** 実施課題 **
下の本文抜粋の全文を、一字一句違えずに書き写してください。

** 本文抜粋 **
————

漢方医薬新聞は458号で、第60回日本東洋医学会学術総会の全プログラムを8ページにわたって詳細に掲載しています。  

日本漢方生薬製剤協会 第27回定期総会・懇親会
新たな船出、風間会長から芳井会長へ

 日本漢方生薬製剤協会の第27回定期総会が、6月8日(月)に都内のホテルで開催され、5期10年間に亘り会長を務めた風間八左衛門氏(ツムラ相談役)が退任、芳井順一氏(ツムラ社長)にバトンが渡され、6代目の会長に就任した。同時に、副会長と常務理事の交替もあり、高橋利夫氏(第一三共ヘルスケア社長)、桑野彰一氏(日本粉末薬品社長)が副会長に、中本庸司氏が常務理事にそれぞれ就任した。

————

** 抽出一覧 **
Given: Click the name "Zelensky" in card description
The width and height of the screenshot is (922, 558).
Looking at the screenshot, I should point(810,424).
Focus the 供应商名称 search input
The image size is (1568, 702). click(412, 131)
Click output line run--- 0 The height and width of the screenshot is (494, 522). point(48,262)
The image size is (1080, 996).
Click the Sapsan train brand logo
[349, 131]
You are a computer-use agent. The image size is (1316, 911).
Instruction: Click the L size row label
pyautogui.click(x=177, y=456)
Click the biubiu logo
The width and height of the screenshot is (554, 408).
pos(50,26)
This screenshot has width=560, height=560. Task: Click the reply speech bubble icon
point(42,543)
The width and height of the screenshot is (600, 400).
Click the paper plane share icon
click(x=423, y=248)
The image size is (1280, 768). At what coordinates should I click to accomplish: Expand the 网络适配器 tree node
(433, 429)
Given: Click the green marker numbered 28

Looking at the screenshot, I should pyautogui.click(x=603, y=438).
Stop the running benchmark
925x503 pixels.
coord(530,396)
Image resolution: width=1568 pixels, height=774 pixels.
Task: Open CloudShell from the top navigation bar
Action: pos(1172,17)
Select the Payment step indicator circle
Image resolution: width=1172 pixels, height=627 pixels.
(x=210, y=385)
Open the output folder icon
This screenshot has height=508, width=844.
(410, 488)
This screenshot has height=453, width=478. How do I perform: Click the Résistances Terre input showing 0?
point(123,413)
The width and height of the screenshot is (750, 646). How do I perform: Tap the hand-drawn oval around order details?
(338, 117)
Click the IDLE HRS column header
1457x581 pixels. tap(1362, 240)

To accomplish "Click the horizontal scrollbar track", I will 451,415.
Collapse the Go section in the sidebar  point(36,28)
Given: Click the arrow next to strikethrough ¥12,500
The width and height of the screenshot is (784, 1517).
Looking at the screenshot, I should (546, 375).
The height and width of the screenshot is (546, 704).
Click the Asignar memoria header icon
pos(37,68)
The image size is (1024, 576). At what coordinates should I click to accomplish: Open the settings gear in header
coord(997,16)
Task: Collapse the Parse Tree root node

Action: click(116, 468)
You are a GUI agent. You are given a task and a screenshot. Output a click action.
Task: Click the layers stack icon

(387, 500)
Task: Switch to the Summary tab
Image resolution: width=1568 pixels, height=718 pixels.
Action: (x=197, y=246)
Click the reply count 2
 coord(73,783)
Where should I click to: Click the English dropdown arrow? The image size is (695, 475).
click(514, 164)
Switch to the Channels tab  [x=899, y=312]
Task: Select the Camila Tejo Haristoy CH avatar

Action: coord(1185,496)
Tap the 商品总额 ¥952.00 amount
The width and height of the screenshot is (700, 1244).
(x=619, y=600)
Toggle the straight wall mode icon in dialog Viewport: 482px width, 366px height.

————

** 課題の解答 **
漢方医薬新聞は458号で、第60回日本東洋医学会学術総会の全プログラムを8ページにわたって詳細に掲載しています。  

日本漢方生薬製剤協会 第27回定期総会・懇親会
新たな船出、風間会長から芳井会長へ

 日本漢方生薬製剤協会の第27回定期総会が、6月8日(月)に都内のホテルで開催され、5期10年間に亘り会長を務めた風間八左衛門氏(ツムラ相談役)が退任、芳井順一氏(ツムラ社長)にバトンが渡され、6代目の会長に就任した。同時に、副会長と常務理事の交替もあり、高橋利夫氏(第一三共ヘルスケア社長)、桑野彰一氏(日本粉末薬品社長)が副会長に、中本庸司氏が常務理事にそれぞれ就任した。